## YOUR ASSIGNMENT
From the line with "Tap the Wi-Fi icon in status bar" through the last line of the records below, both ends included, transcribe only those lines, exactly, and omit the pictures.

--------------------

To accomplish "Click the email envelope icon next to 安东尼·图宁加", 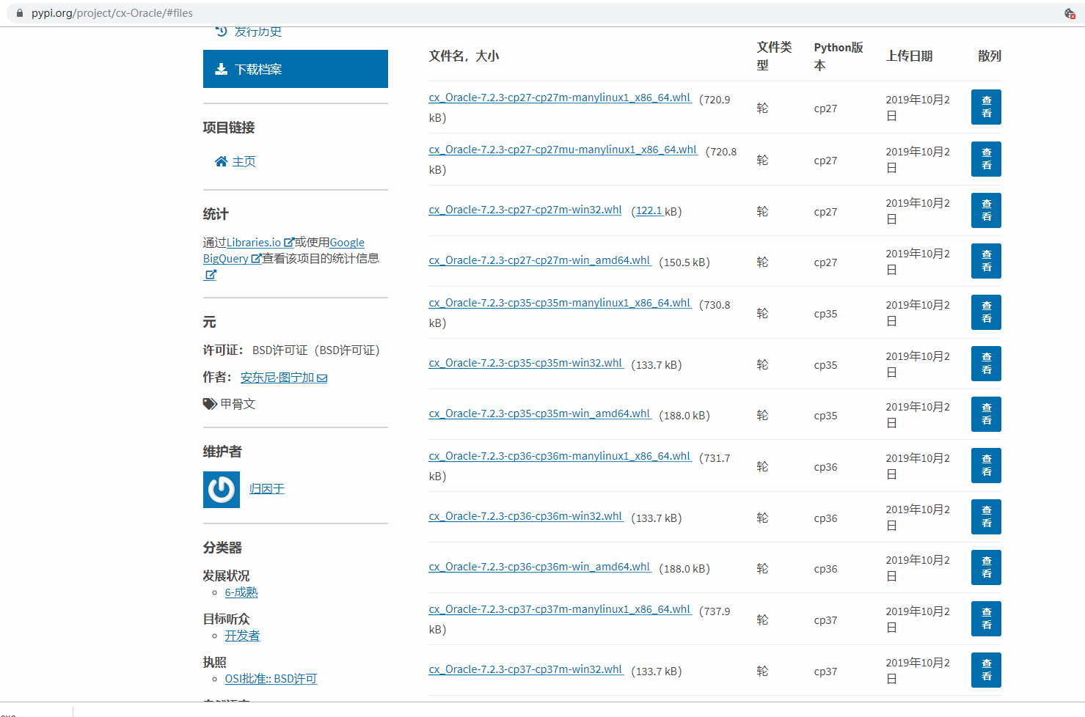I will pyautogui.click(x=323, y=377).

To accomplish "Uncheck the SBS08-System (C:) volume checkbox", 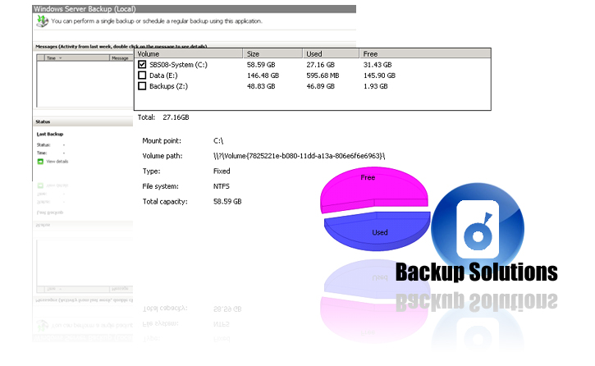I will [142, 63].
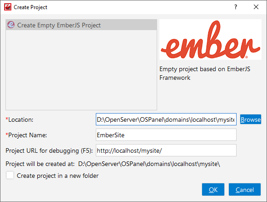Select Create Empty EmberJS Project template
Screen dimensions: 267x202
[x=81, y=25]
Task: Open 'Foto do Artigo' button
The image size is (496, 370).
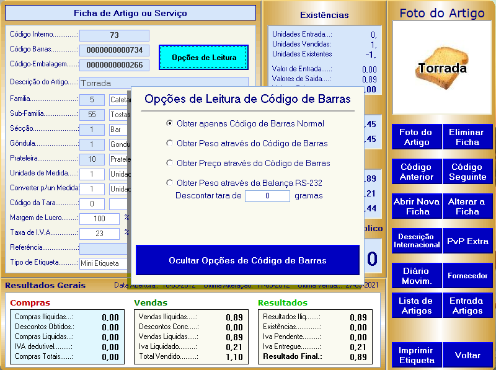Action: (x=416, y=137)
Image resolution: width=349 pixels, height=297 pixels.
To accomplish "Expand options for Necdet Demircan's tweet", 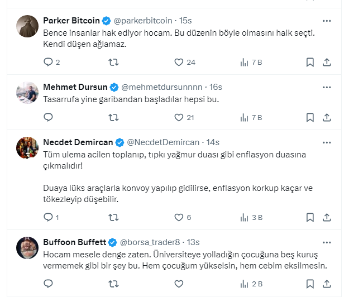I will (x=327, y=142).
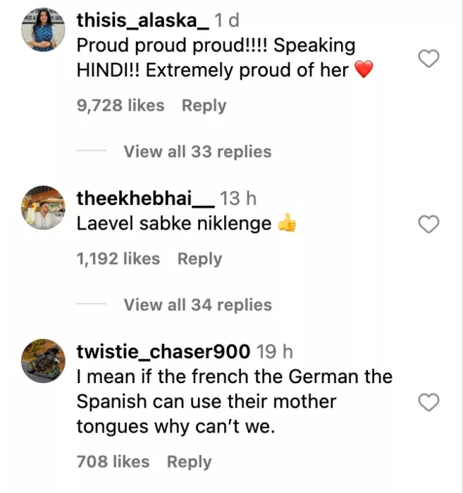Like the twistie_chaser900 comment with heart icon
The height and width of the screenshot is (493, 463).
[429, 402]
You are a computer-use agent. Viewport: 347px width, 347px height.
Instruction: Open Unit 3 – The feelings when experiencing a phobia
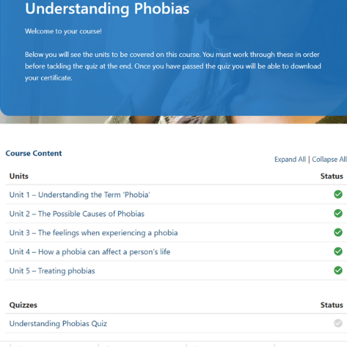point(94,232)
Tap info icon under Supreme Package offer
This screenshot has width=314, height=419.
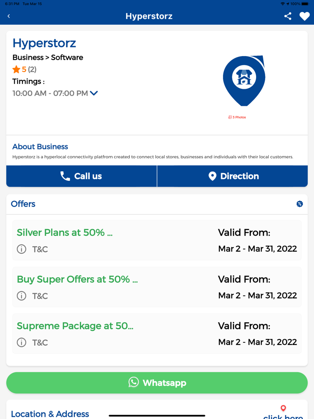tap(22, 342)
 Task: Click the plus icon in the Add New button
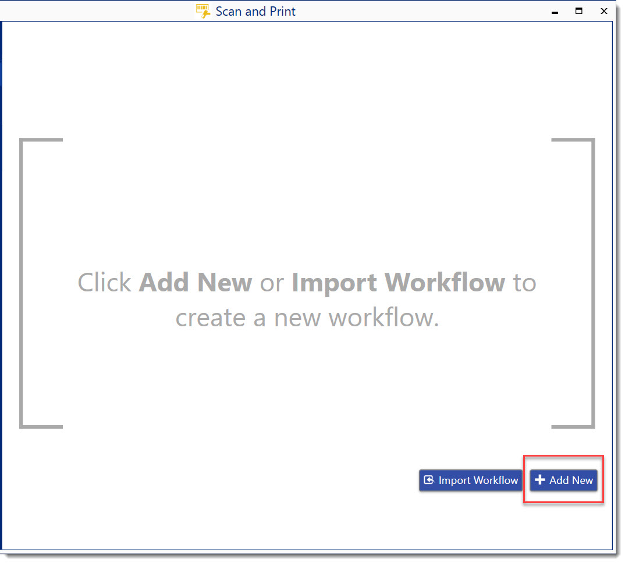[540, 480]
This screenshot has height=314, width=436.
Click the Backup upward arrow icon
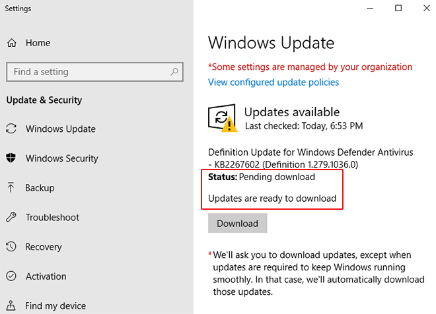click(x=11, y=187)
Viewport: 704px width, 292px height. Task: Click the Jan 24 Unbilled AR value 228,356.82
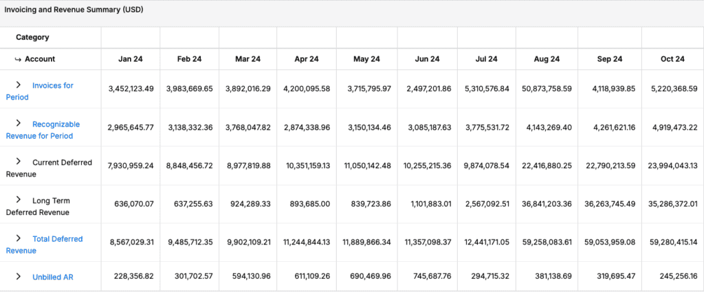[x=131, y=277]
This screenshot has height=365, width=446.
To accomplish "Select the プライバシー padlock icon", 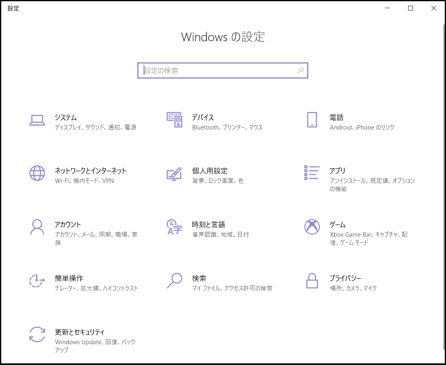I will pyautogui.click(x=312, y=281).
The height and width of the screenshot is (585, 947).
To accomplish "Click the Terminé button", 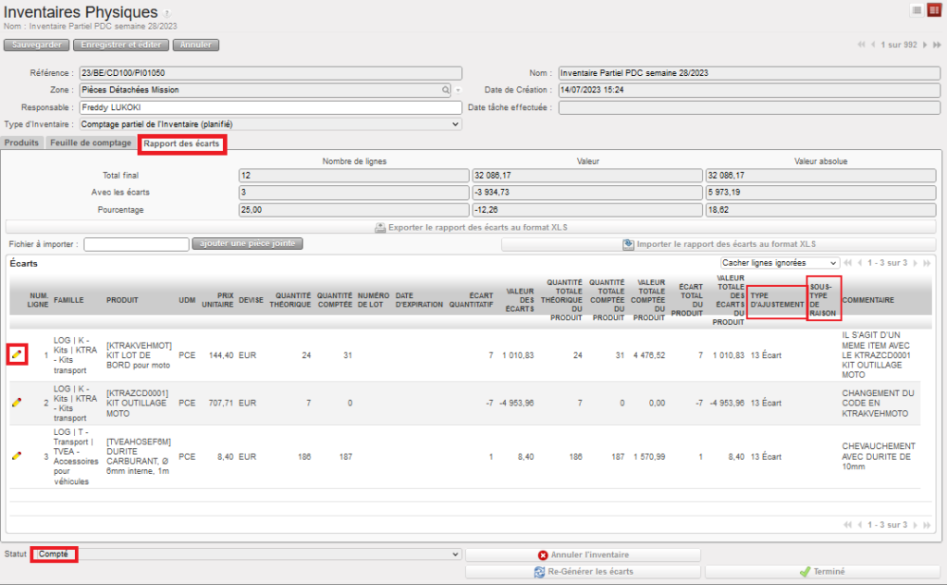I will point(822,572).
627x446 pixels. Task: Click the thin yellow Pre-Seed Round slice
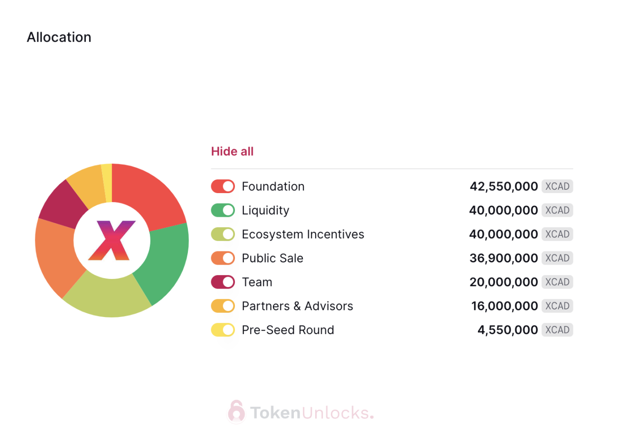pos(107,183)
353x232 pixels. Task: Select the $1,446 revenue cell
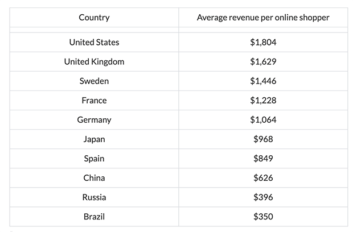(263, 81)
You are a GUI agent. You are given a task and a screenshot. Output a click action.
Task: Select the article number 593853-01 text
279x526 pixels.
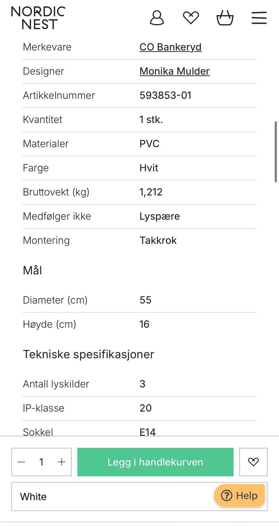166,95
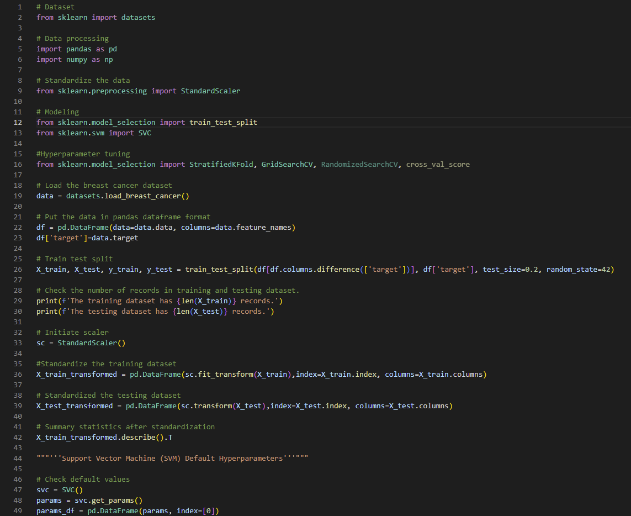Click the '# Dataset' comment on line 1
Screen dimensions: 631x516
55,6
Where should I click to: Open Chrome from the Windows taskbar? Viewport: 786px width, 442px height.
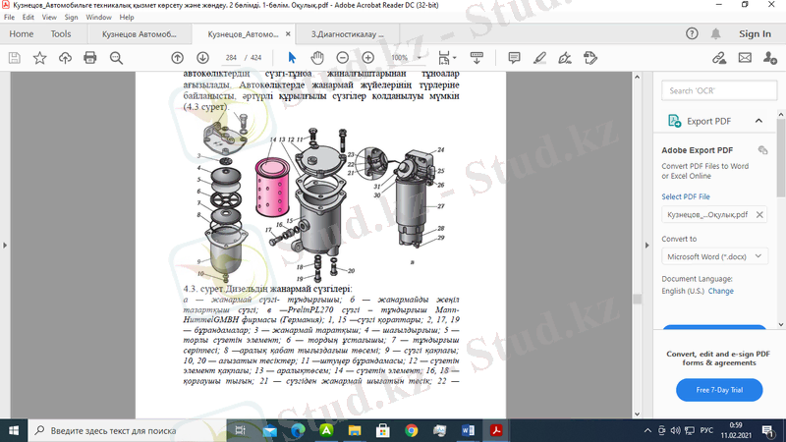coord(412,430)
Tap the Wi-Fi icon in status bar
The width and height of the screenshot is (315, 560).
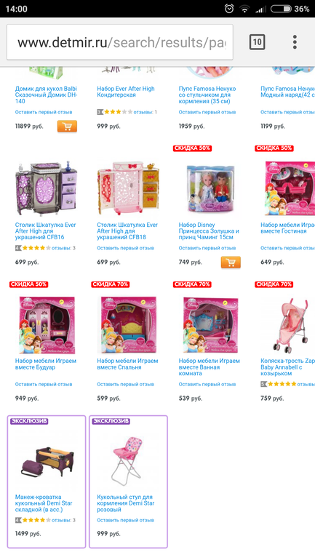tap(244, 9)
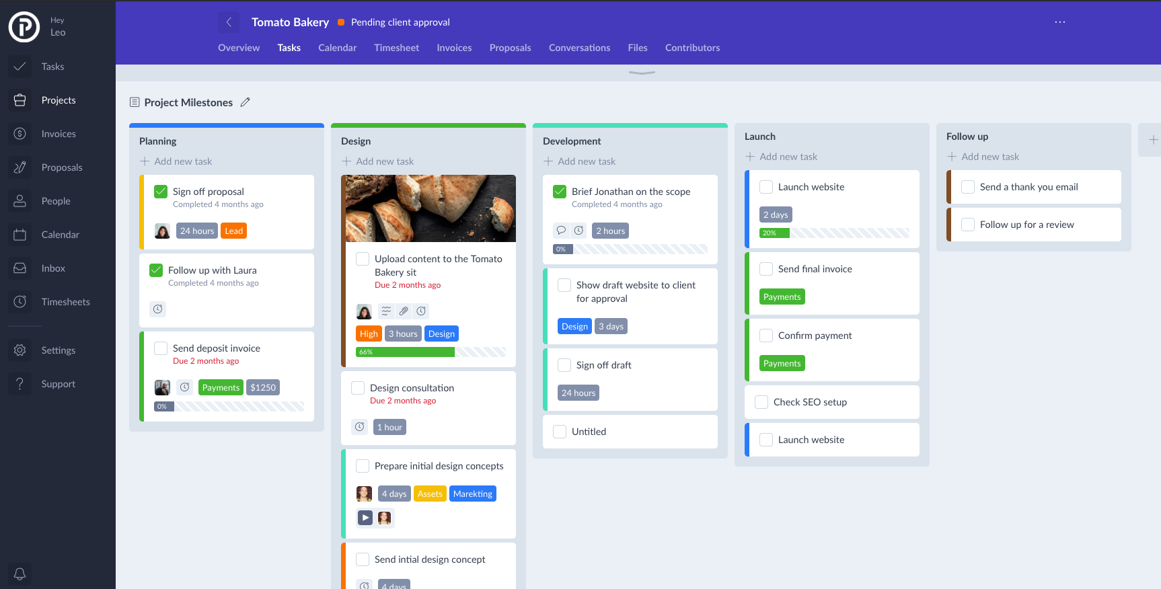Click the pencil icon beside Project Milestones
The width and height of the screenshot is (1161, 589).
[x=246, y=102]
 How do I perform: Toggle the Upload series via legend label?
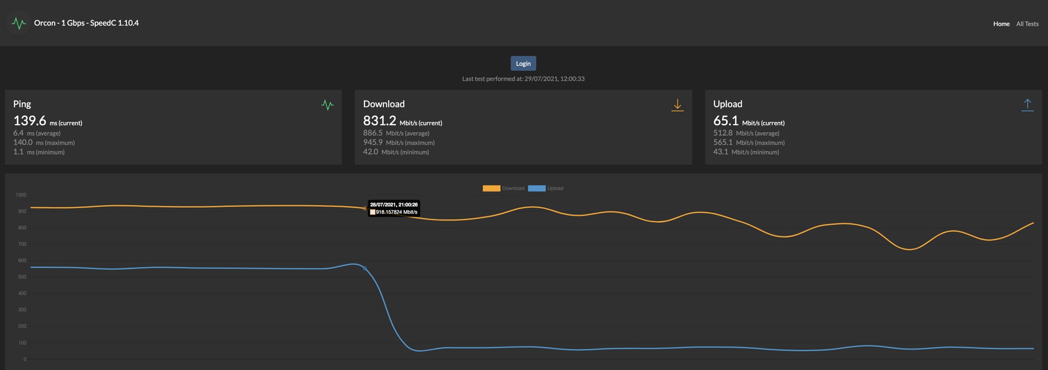(x=555, y=188)
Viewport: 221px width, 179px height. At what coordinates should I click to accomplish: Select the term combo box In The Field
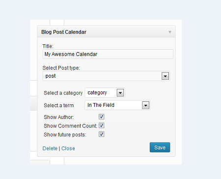[117, 105]
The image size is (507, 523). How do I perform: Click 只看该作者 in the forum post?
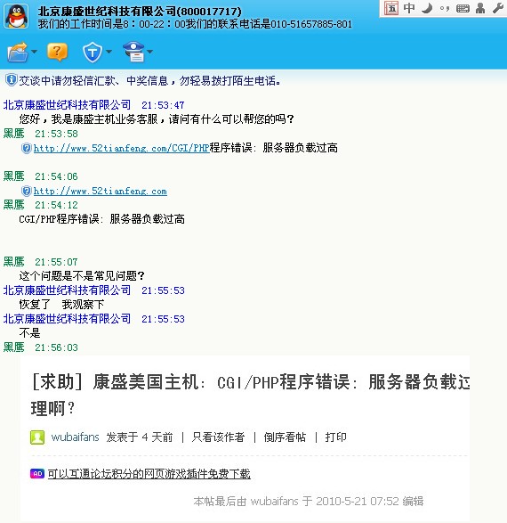tap(218, 437)
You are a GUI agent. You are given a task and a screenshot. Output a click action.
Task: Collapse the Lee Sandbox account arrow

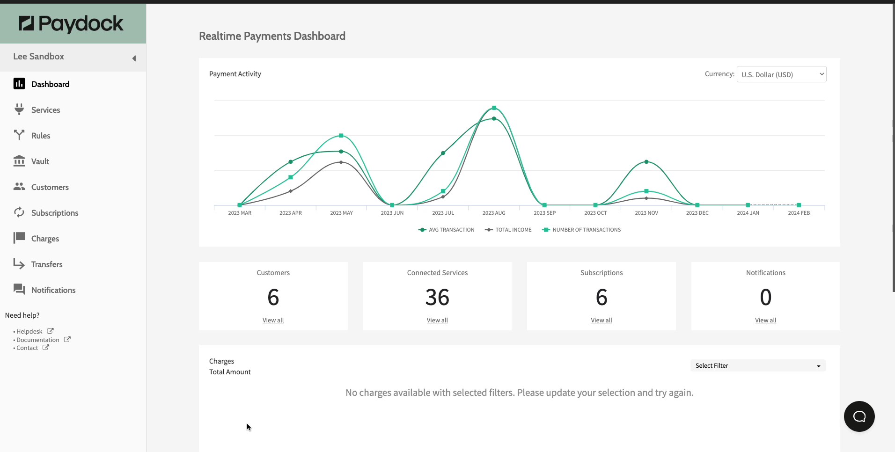(x=134, y=58)

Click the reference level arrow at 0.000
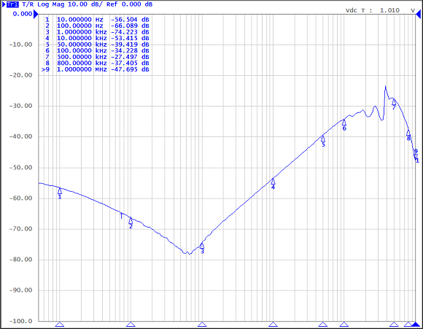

--------------------

## PROBLEM SOLUTION
Tap the Wi-Fi icon in status bar
The width and height of the screenshot is (315, 560).
tap(244, 9)
Click the pencil icon beside Project Milestones
The width and height of the screenshot is (1161, 589).
[x=246, y=102]
 How do I perform: Toggle the Upload series via legend label?
(x=555, y=188)
Viewport: 221px width, 179px height. At what coordinates should I click to accomplish: Select the term combo box In The Field
[117, 105]
The image size is (507, 523). How do I perform: Click 只看该作者 in the forum post?
tap(218, 437)
You are a GUI agent. You are given a task and a screenshot. Output a click action.
Task: Collapse the Lee Sandbox account arrow

(x=134, y=58)

Click the reference level arrow at 0.000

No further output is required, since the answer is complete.